In keeping with the higher base from the second half of last year and global withdrawal of stimulus, growth numbers are likely to be around 15% for the second half of the year, compared to 35% for the first half of 2010, warned Khullar.

India, however, is likely to reach its target of growing its exports by 15% this year to hit $200 billion. The first four months have already seen total exports of around $69 billion.
However, the government is concerned about the relentless growth in imports and the resulting jump in the trade deficit or import-export gap. The difference between the foreign exchange bill of imports and exports is met by diverting earnings from the exports of services, such as IT and BPO. 

July again saw a strong increase in merchandise imports, hitting $29.2 billion and led by high demand for coal, fertilizers and chemicals. Fertilizer imports more than doubled in July, thanks to a normal monsoon, while imports of coal, machinery, iron and steel and other metals grew between 35-55% in July, compared to a year ago.

While exports are nearly 20% below their $20 billion record, imports are only 13% below their $33.5 billion record set in August 2008. However, unlike in 2008, most of the present import growth cannot be explained by the run-away price of crude, which accounts for around a third of India's total goods imports.

"The 34% growth in imports cannot be attributed to a jump in petroleum imports.. Petroleum imports accounted for only around $7.6 billion, and grew just 4% year on year," the secretary said, adding that current deficit trend of $130 billion a year are clearly out of the government's comfort zone.

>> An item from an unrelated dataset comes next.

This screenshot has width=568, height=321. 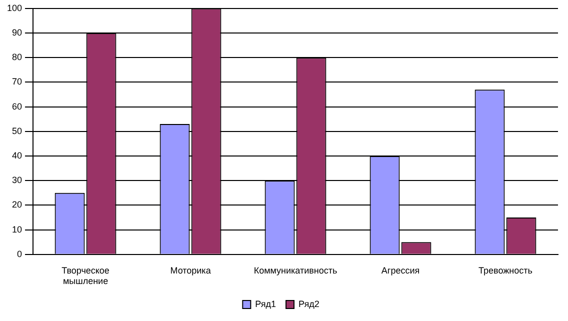 I want to click on y-tick-label: 10, so click(x=17, y=229).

Khullar also said that the recent visa-fee hike by the US government on Indian skilled workers was incompatible with the US' obligations under the World Trade Organization rules.

He also said India is pushing the ASEAN trading block, including members like Thailand, Malaysia etc., to open up their service sector. The countries are afraid of opening up their service sector fearing that Indian services companies may swamp them, Khullar added.

"Our line has been that if we are providing an intermediary service -- which is the raw material for creating another good or service -- it [Indian services] can only add to your competitiveness," he said, adding that companies based in countries like the US are shooting themselves in the foot by choosing more expensive services from the locals instead of cheaper services from Indian firms.

Khullar ruled out the possibility of the government compensating tech companies for the Rs 900 crore increased annual expenses they will face due to the special visa charges.